Se han cumplido 40 años del golpe militar que acabó con la vida del presidente Salvador Allende y de miles de sus compatriotas, trastocó la vida institucional de su país, lo hundió en una prolongada noche de terror y represión y abrió paso a la imposición pionera del modelo económico neoliberal que años después, con la “revolución conservadora” encabezada por Margaret Thatcher y Ronald Reagan, habría de extenderse por la mayor parte del mundo.

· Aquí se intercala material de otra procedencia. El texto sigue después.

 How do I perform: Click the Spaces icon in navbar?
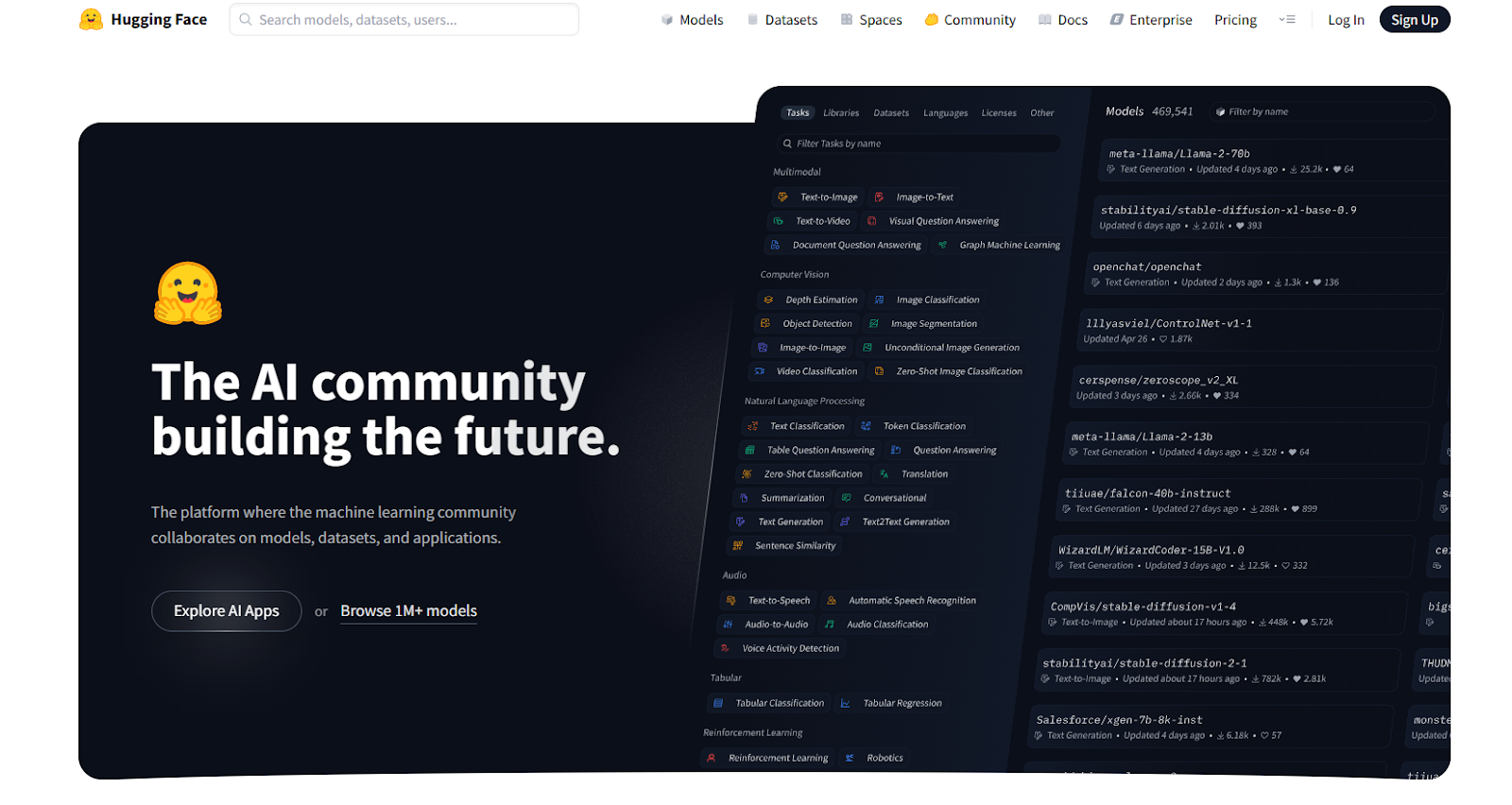pos(847,20)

El cuartelazo que encabezó Augusto Pinochet el 11 de septiembre de 1973, y que comenzó con el bombardeo del palacio presidencial de La Moneda, en Santiago, marcó también el inicio de un ciclo de dictaduras militares que durante el resto de esa década y parte de la siguiente se abatió, con la activa colaboración del gobierno de Estados Unidos, sobre la mayor parte de Sudamérica, y que derivó en un proyecto represivo de alcance continental, como lo evidencia la existencia del llamado Plan Cóndor, aparato de fichaje, persecución y exterminio de disidentes que actuaba a través de las fronteras de los países de la región, todo ello justificado por Washington y sus operadores locales como parte de la guerra fría que enfrentaba, por entonces, a Estados Unidos y a la Unión Soviética.

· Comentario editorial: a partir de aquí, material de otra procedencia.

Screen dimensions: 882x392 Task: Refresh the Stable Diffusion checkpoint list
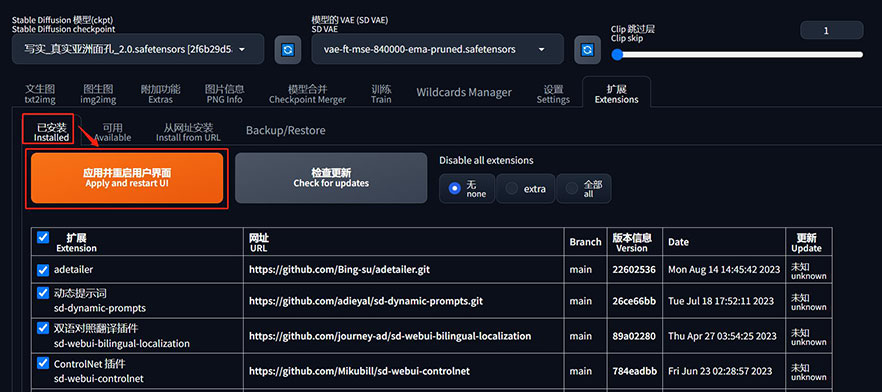point(287,49)
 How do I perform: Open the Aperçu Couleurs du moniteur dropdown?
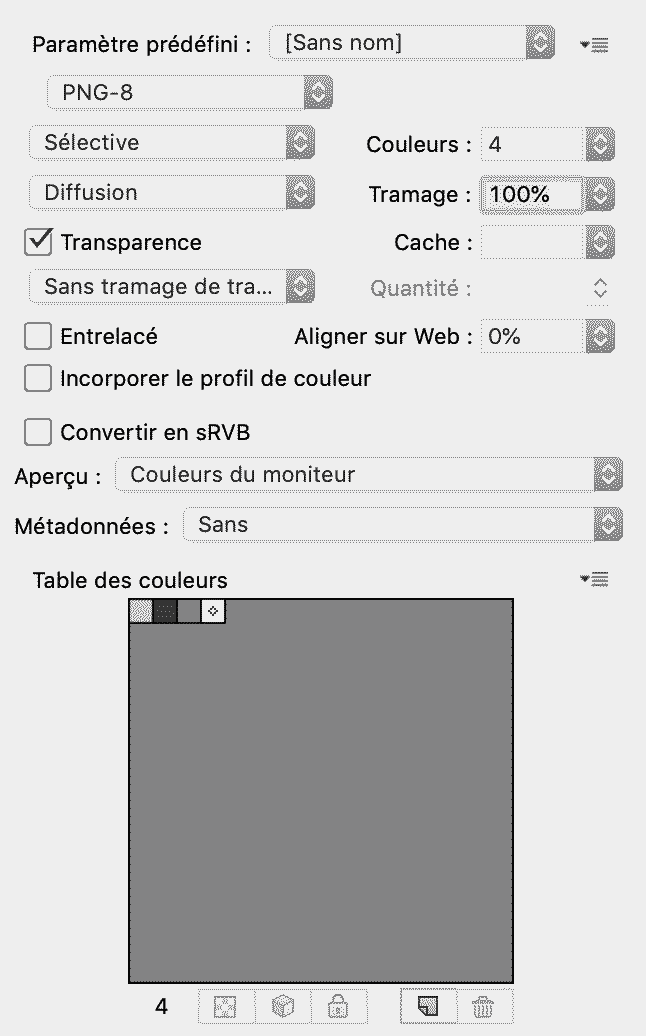368,475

Sin embargo, la barbarie instaurada en Chile no fue primordialmente causada por un afán de combatir al comunismo, como alegaron Pinochet y su promotor en Washington, el entonces secretario de Estado Henry Kissinger, sino por el designio de restaurar y ampliar los privilegios de trasnacionales estadunidenses –la ITT, en primer lugar, afectada por la nacionalización del cobre que llevó a cabo el gobierno de Allende– y de establecer escenarios de negocio propicios para otros corporativos trasnacionales. Ese mismo modelo fue repetido años más tarde en otras naciones –México incluido– sin necesidad de recurrir a golpes militares y por medio de políticos civiles como Carlos Salinas, Carlos Menem y Alberto Fujimori.